That's like our area is turning into wall-to-wall chicken houses. If you're up words of the prevailing Breeze it isn't bad but if you're down wind it's not a nice situation. On a neighboring Farm they put to hog units 800 ft upwind from The Neighbors house. The house was there before the farm not that it makes any difference but I drive by there and those people have a living hell some days it makes your eyes water. They said this year they were able to talk them into change some of the methods how they raise and feed the Hogs to get the smell down a little I believe it did help some


----------



## swmnhay (Jun 13, 2008)

Yet city people don't bitch about landfills and city lagoons stinking and they put them out of town away from them.


----------



## Teslan (Aug 20, 2011)

Palmettokat said:


> Not impossible they could have legal issue with what he did if all that is true which not arguing. He will want to argue corrals had to be rebuilt but they will argue what he did implied he had stopped with animals. Let us know how this turns out. At best it is misleading on his part to me UNLESS it was made clear to the buyers what he was doing.

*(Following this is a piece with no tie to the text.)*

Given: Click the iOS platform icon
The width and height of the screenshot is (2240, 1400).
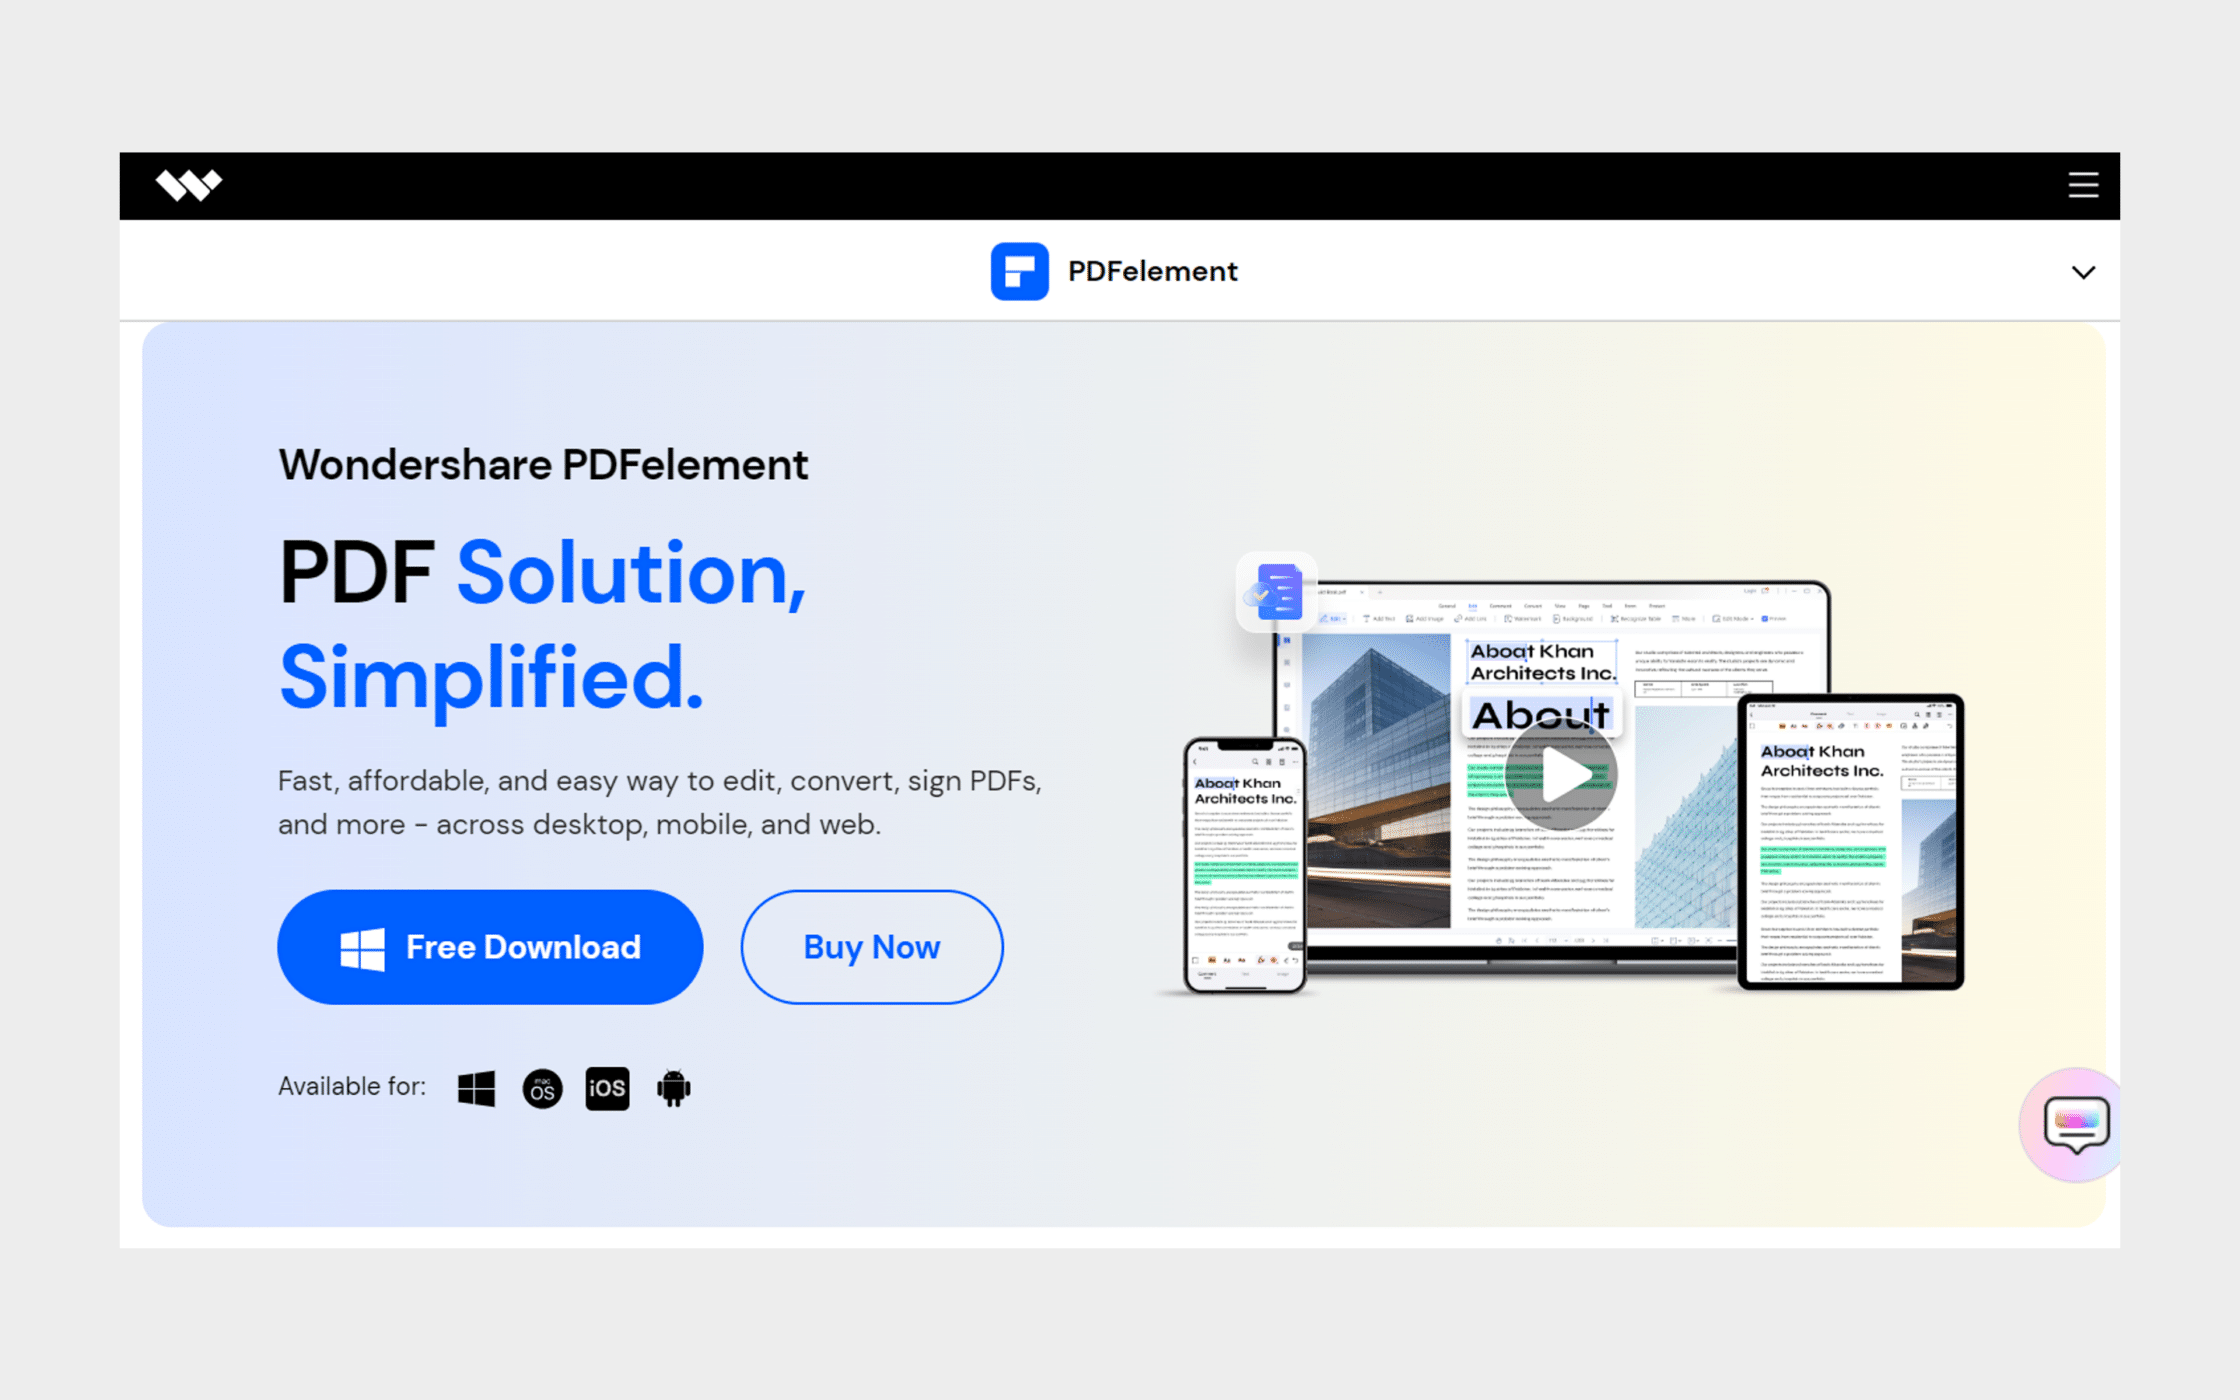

I haven't talked to the guy recently that bought the lot so I don't know if he is upset. He hasn't started building his house yet so he isn't out here much yet. I do think he had no idea that the corrals would be rebuilt. He told me that he was going to ask the guy if he would be willing to sell the land the corrals were on before they were rebuilt. I'm sure he knew there had been corrals there as there was a cattle chute and loading ramp there still. And a loafing shed. I have no idea what all questions were asked of the seller by the buyer before they bought the lot. I don't know if it was misleading or not. A person can do what they want on their land. Though it would sure be aggravating. This same guy built a 400 cow dairy right next to another farm we own. Which we had been considering selling 4 acres off for a house. Low market value after the dairy was built. But it is his land and he built the dairy to the current ag zonings. KInda funny though. A couple years ago this same guy was complaining how another neighbor painted his house purple. complaining it would lower property values. I had to hold my tongue. Questionable paint colors is nothing compared to building a dairy next door. Colors can change easily.


----------



## RuttedField (Apr 24, 2016)

Maine has a "Right to Farm Act", just for the purpose of city-folk neighbors who do not like tractors at 4 Am, or manure smells. It is a part of rural life...

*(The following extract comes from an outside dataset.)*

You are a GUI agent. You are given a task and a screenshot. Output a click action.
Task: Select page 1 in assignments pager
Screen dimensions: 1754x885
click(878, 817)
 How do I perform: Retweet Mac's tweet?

A farm has to abide by CNMP's of course, but go by that and a farmer is legally immune from neighbor complaints.


----------



## RuttedField (Apr 24, 2016)

Oh...this covers my dog as well. A Great Pyrenees, she watches the sheep and barks all night to let the coyotes know she is on duty. My town does have a barking dog ordanance, BUT the Right to Farm Act supercedes local laws, so she can bark all she wants legally.

Don't let her cute looks fool you; she has (2) coyote, and (2) fox notche on her collar, She loves us and her sheep even more!


----------



## CowboyRam (Dec 13, 2015)

Farmerbrown2 said:


> A guy next township over applied for permits to apply human sludge boy did he stir up a hornets nest. My advice is never make trouble for yourself, think before trying to save a couple $ on fertilizer. Half the people in that township have "no sludge in my township " signs up .

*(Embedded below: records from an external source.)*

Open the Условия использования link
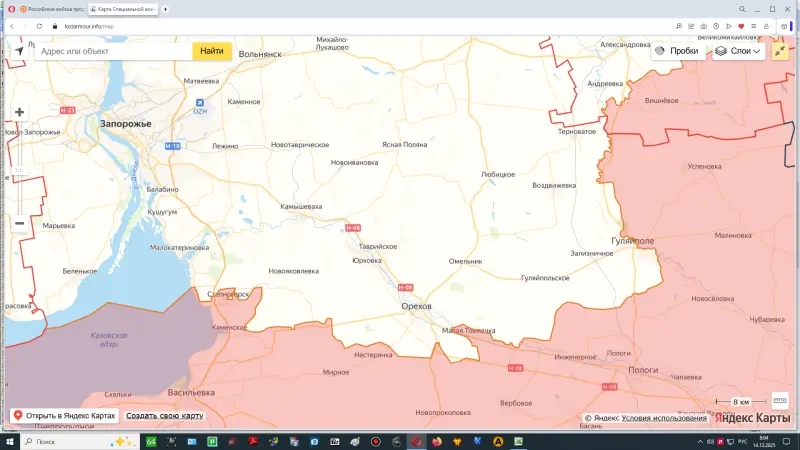Screen dimensions: 800x450 coord(664,418)
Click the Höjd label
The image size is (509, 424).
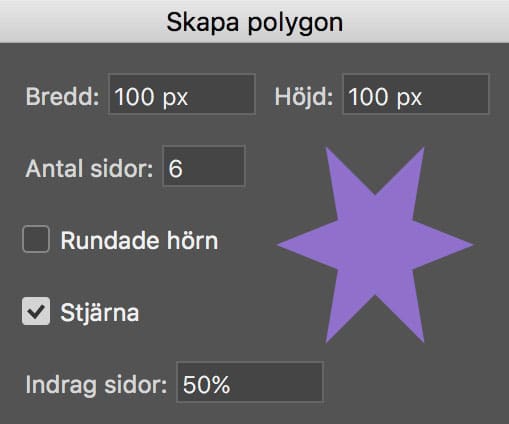304,96
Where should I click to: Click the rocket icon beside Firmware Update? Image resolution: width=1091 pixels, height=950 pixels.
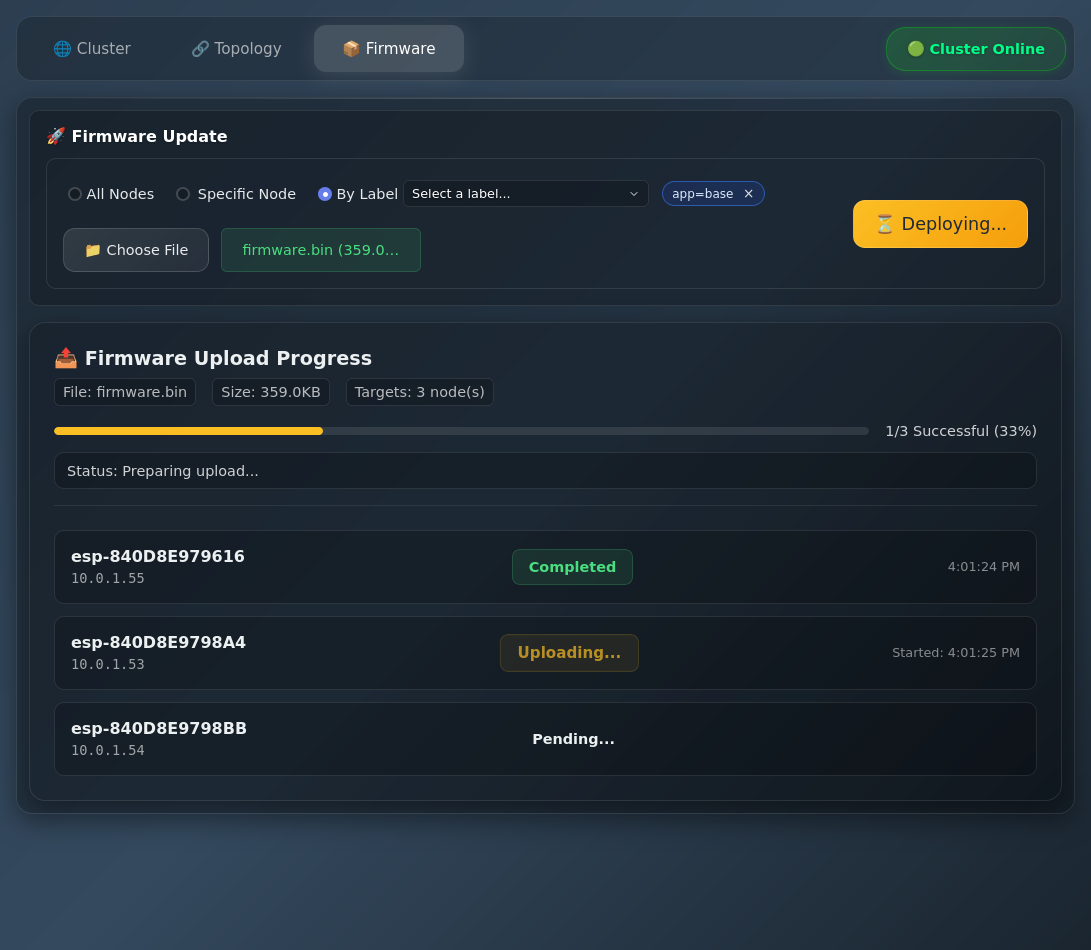pos(56,136)
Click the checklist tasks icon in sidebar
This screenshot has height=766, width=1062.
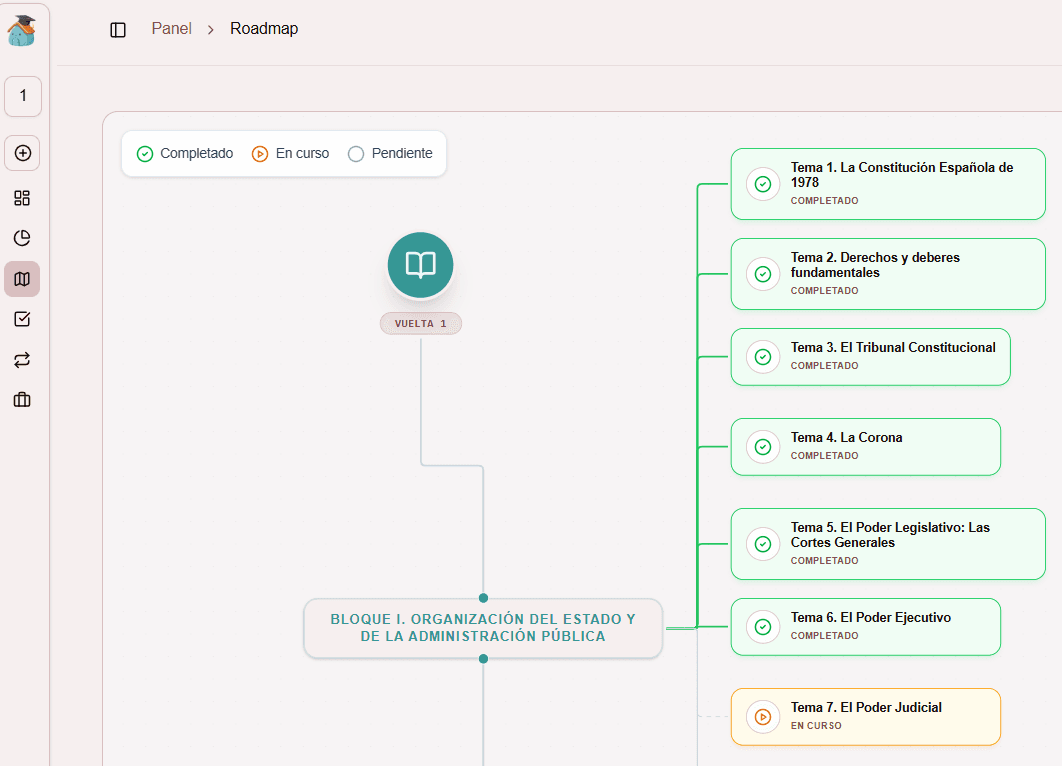21,319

We had our septic tank pump here a couple years ago, and dad told them they could go spread it out on our fields, and the operator told him they could not do that. I don't know if that is company policy or state law; I am thinking it is state law.


----------



## BWfarms (Aug 3, 2015)

Got a few guys around me that spread the 'refined' biosolids. I cuss them when it's spread, I would rather wallow in poultry litter or a hog lagoon than deal with human chit.

Before having a cab tractor, while making hay, the smell of biosolids spread nearby sickened me. I was gagging and had migraines. When somebody spreads poultry litter, sure it's rank but it doesn't make me gag. Animal diets are largely natural unlike the masses of people, that has to say something.


----------



## mlappin (Jun 25, 2009)

CowboyRam said:


> We had our septic tank pump here a couple years ago, and dad told them they could go spread it out on our fields, and the operator told him they could not do that. I don't know if that is company policy or state law; I am thinking it is state law.


It has to be an approved site and in Indiana enough lime has to be added to bring it to a certain PH. They also look at soil porosity more than anything, they don't want it shooting right down to the water table.


----------